TASK TO CARRY OUT >> Leaving out any pictures, transcribe every record exactly.

[Collected data entries]
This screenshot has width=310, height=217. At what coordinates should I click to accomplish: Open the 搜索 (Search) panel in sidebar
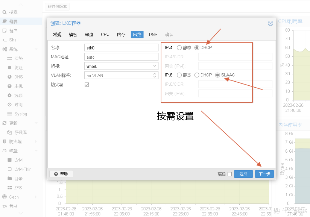(x=13, y=12)
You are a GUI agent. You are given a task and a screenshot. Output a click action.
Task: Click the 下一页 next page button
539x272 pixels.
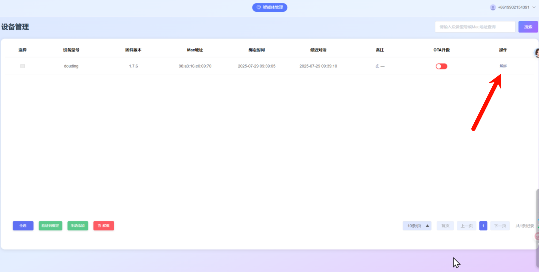pos(500,226)
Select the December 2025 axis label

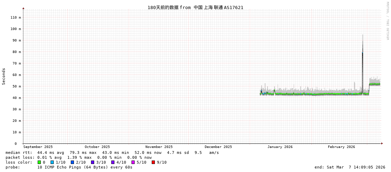pos(218,147)
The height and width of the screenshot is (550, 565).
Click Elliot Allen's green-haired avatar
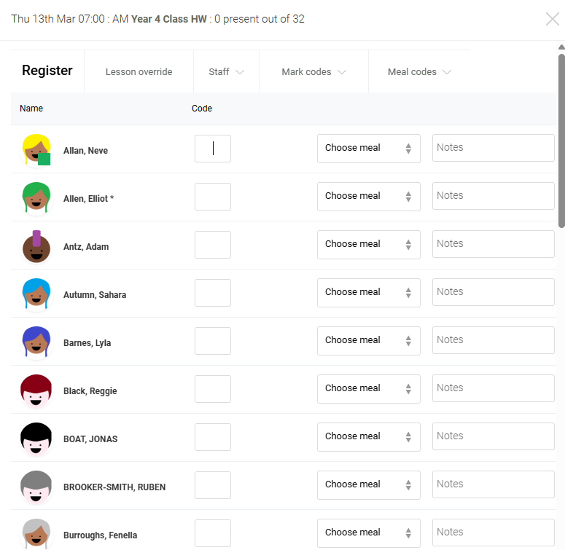36,197
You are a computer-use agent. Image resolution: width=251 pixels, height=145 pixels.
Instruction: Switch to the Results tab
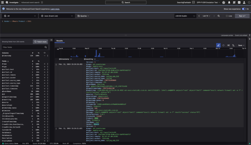pyautogui.click(x=60, y=41)
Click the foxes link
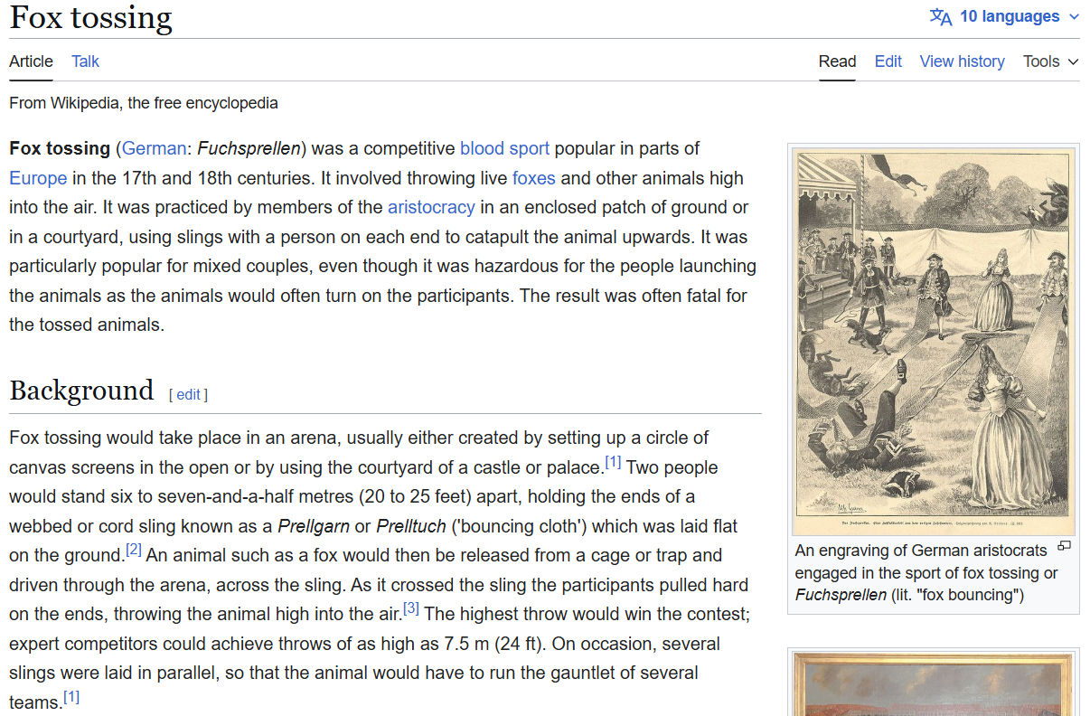The height and width of the screenshot is (716, 1090). [x=533, y=178]
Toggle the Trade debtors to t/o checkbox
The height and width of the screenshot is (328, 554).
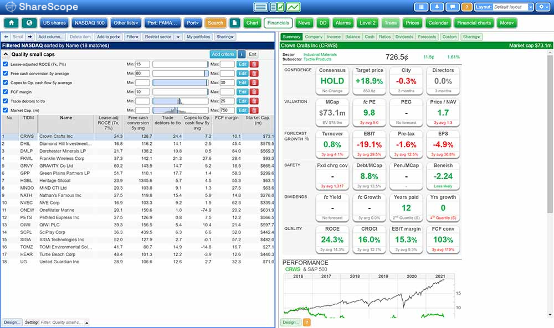[6, 101]
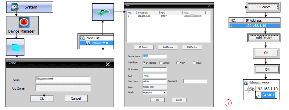The width and height of the screenshot is (289, 110).
Task: Click Cancel in the Zone dialog
Action: [x=76, y=98]
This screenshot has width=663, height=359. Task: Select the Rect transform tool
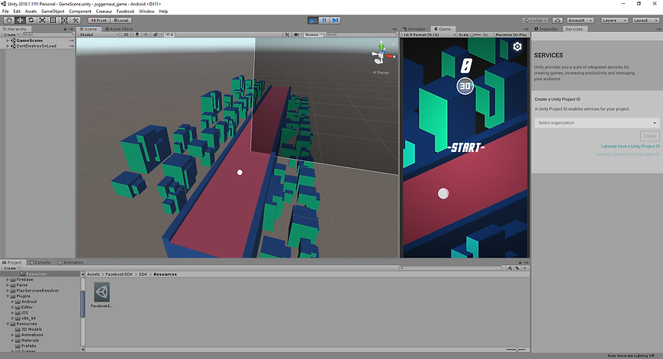[x=53, y=20]
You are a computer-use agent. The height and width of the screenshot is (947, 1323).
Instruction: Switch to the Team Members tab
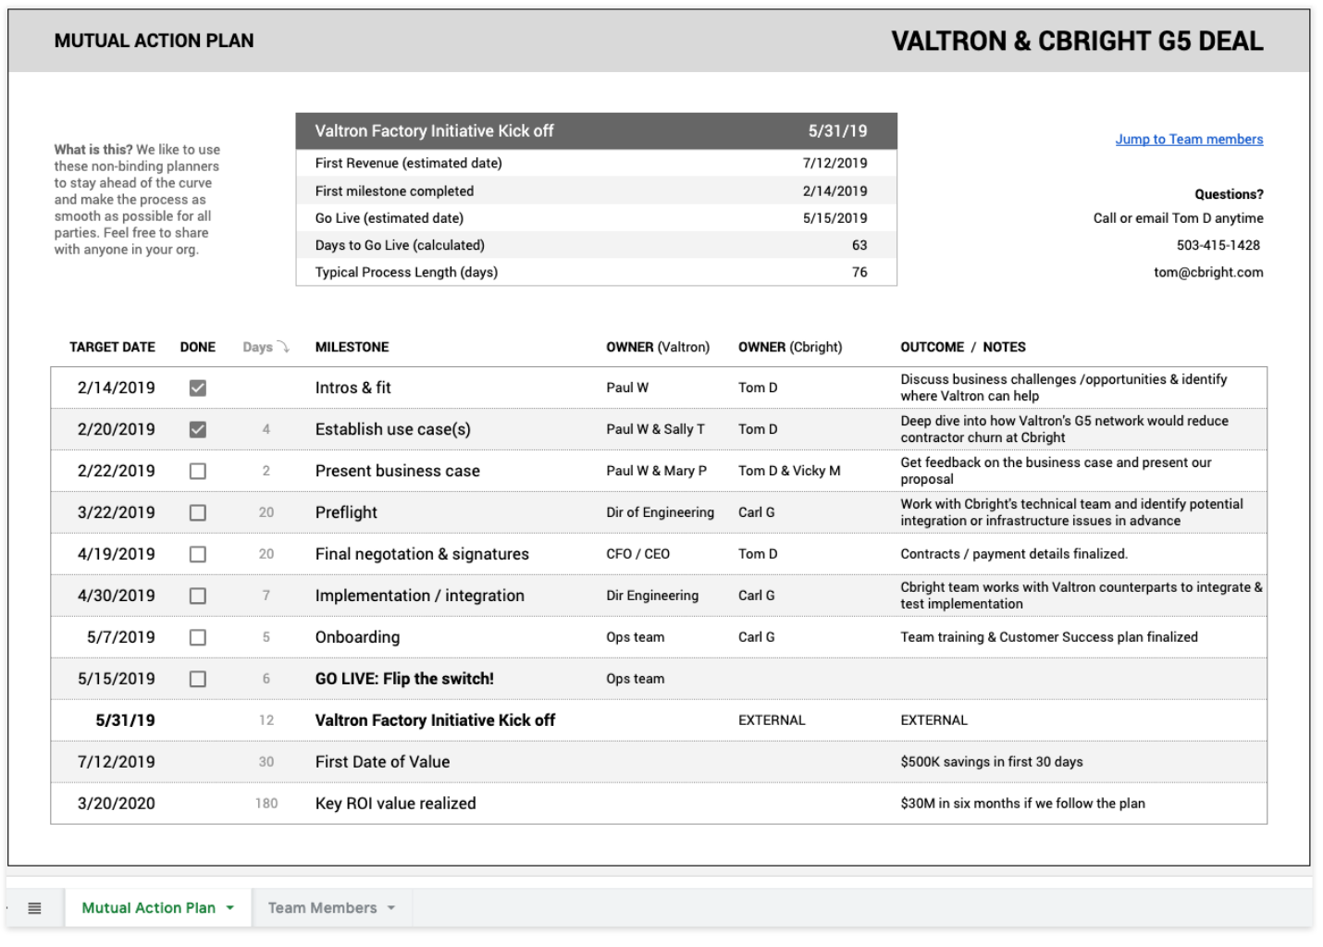324,907
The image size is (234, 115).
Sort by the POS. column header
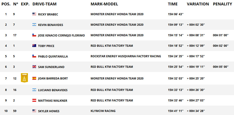tap(6, 4)
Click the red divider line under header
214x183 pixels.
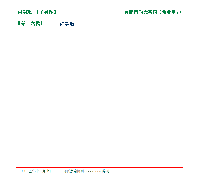(x=100, y=15)
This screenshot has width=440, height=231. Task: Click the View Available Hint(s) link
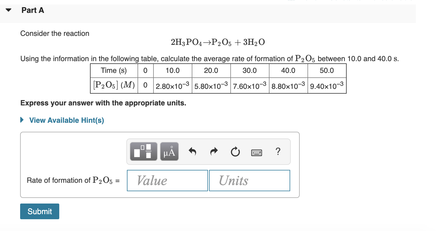tap(66, 120)
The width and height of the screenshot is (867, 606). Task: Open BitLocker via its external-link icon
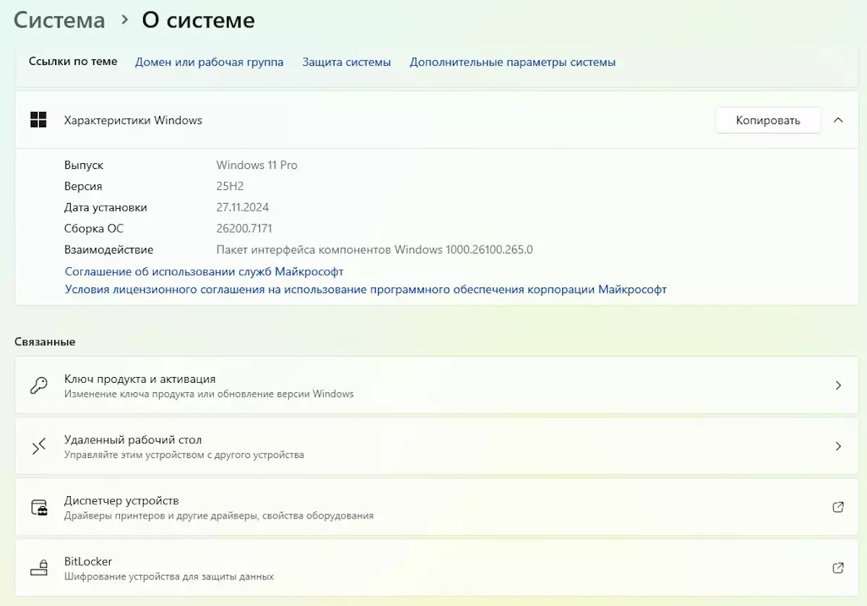click(x=838, y=568)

PROBLEM SOLUTION >>
This screenshot has width=310, height=217. At what coordinates should I click to accomplish: Open the 搜索 (Search) panel in sidebar
(x=13, y=12)
You are a GUI agent. You are given a task and a screenshot. Output a click action.
Task: Click the 下一页 next page button
539x272 pixels.
pos(500,226)
Select the December 2025 axis label

pos(218,147)
The height and width of the screenshot is (550, 565).
Click Elliot Allen's green-haired avatar
36,197
You are a computer-use agent. Image resolution: width=251 pixels, height=145 pixels.
Instruction: Switch to the Results tab
pyautogui.click(x=60, y=41)
Click the foxes link
The height and width of the screenshot is (716, 1090). [x=533, y=178]
Toggle the Trade debtors to t/o checkbox
The height and width of the screenshot is (328, 554).
[6, 101]
The width and height of the screenshot is (289, 110).
Task: Click Cancel in the Zone dialog
Action: [x=76, y=98]
This screenshot has width=663, height=359. Task: Select the Rect transform tool
[x=53, y=20]
You are a computer-use agent. The height and width of the screenshot is (947, 1323).
Instruction: Switch to the Team Members tab
324,907
The image size is (234, 115).
Sort by the POS. column header
tap(6, 4)
Click the red divider line under header
214x183 pixels.
(x=100, y=15)
This screenshot has width=440, height=231. Task: Click the View Available Hint(s) link
tap(66, 120)
The width and height of the screenshot is (867, 606). Task: Open BitLocker via its external-link icon
click(x=838, y=568)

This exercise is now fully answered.